Adrián Ravier asumió como vocero y prometió reorientar la comunicación del Gobierno
Adrián Ravier debutó este viernes como nuevo vocero presidencial con una presentación cuidadosamente estructurada, sin espacio para preguntas de la prensa y con un mensaje centrado en el cambio de estrategia comunicacional que pretende imprimir la administración de Javier Milei.

Su desembarco se produce tras la salida de Manuel Adorni del rol de portavoz, quien continúa al frente de la Jefatura de Gabinete mientras enfrenta una investigación judicial por presunto enriquecimiento ilícito.
En su primera aparición oficial desde la Casa Rosada, Ravier confirmó que ofrecerá una conferencia de prensa semanal todos los martes a las 11, aunque su estreno estuvo limitado a una exposición institucional en la que repasó su trayectoria académica y profesional, sin habilitar el tradicional intercambio con los periodistas.
El nuevo portavoz abrió su intervención con un mensaje de solidaridad hacia Venezuela, afectada por un doble terremoto, y ratificó el apoyo del Gobierno argentino mediante el envío de asistencia humanitaria. «Argentina acompaña con profunda solidaridad a las familias afectadas y reconoce el esfuerzo de quienes trabajan en las tareas de rescate», expresó.
Más allá del gesto diplomático, el eje de su discurso estuvo puesto en la política comunicacional de la gestión libertaria. Ravier sostuvo que, durante los últimos meses, la agenda pública se desvió hacia temas que, a su entender, no reflejan los resultados de la administración nacional.
«Nunca antes hubo una diferencia tan grande entre los logros de un gobierno y la conversación pública», afirmó, en una crítica implícita al tratamiento mediático y al debate político que rodea a la gestión de Milei.

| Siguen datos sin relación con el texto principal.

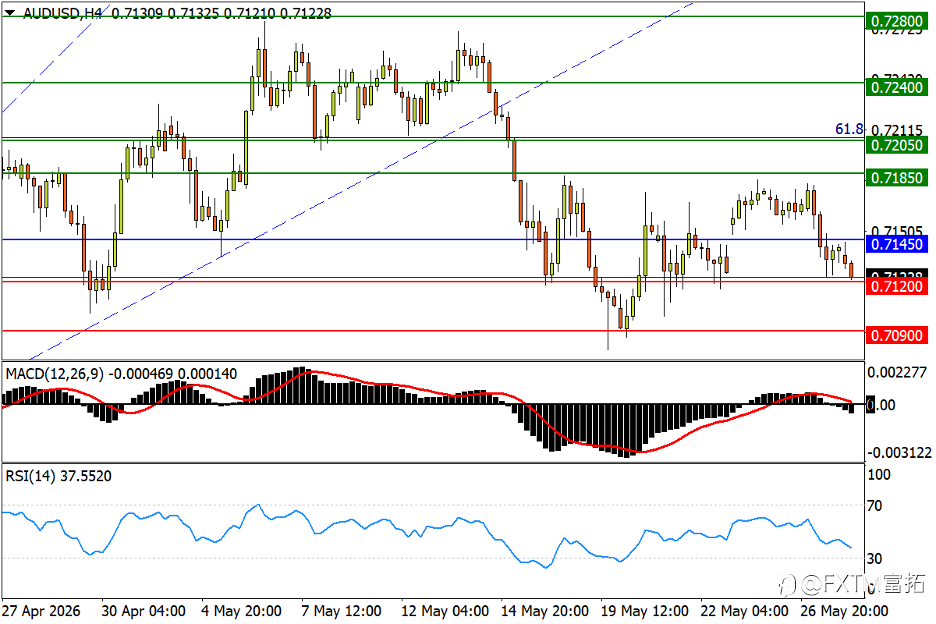Select the 0.72800 green price label
Screen dimensions: 936x624
tap(897, 21)
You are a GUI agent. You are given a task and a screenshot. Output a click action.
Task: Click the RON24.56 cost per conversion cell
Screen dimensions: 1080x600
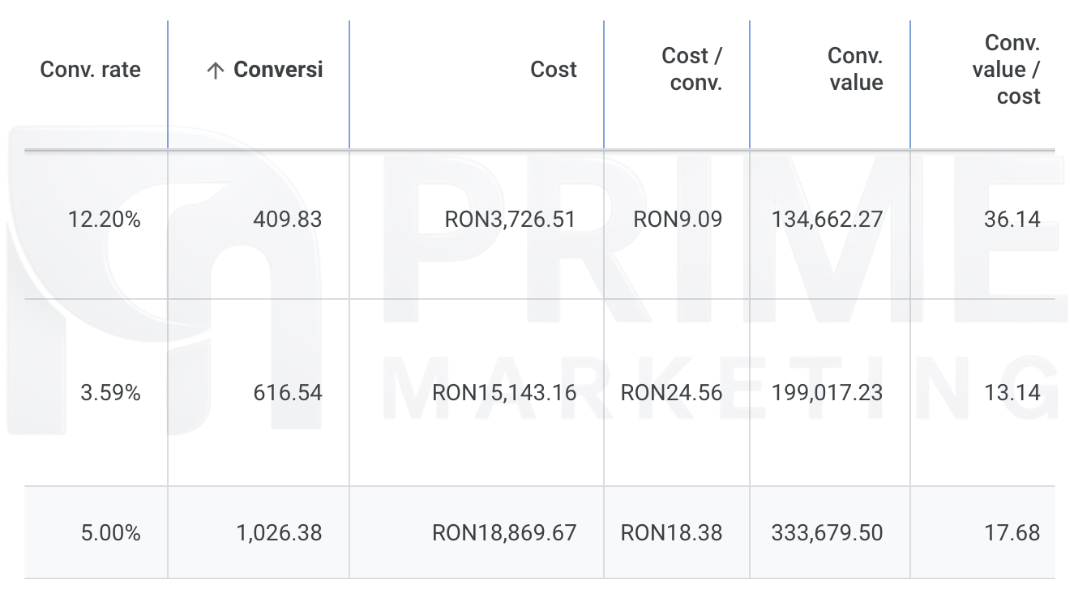click(671, 393)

En ese marco, planteó que la nueva etapa buscará fortalecer la difusión de las reformas impulsadas por el Ejecutivo y enfatizar su impacto sobre la vida cotidiana de los argentinos. Según explicó, el objetivo será comunicar «de la manera más clara y contundente posible» los cambios promovidos por el Gobierno y sus efectos en el futuro del país.

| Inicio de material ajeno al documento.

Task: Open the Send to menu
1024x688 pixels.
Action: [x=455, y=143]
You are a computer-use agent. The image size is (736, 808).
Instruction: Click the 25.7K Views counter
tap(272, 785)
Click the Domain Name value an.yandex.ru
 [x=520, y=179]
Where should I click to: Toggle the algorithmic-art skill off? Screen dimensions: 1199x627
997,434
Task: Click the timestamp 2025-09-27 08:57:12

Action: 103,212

La presentación de Ravier dejó entrever un intento del Ejecutivo por reposicionar su estrategia comunicacional en un contexto atravesado por cuestionamientos políticos y judiciales. El hecho de haber evitado las preguntas de la prensa en su primera aparición pública también marcó el tono de un debut que priorizó un mensaje unidireccional antes que el intercambio con los medios, mientras la Casa Rosada busca recuperar el control del relato en medio de un escenario cada vez más desafiante.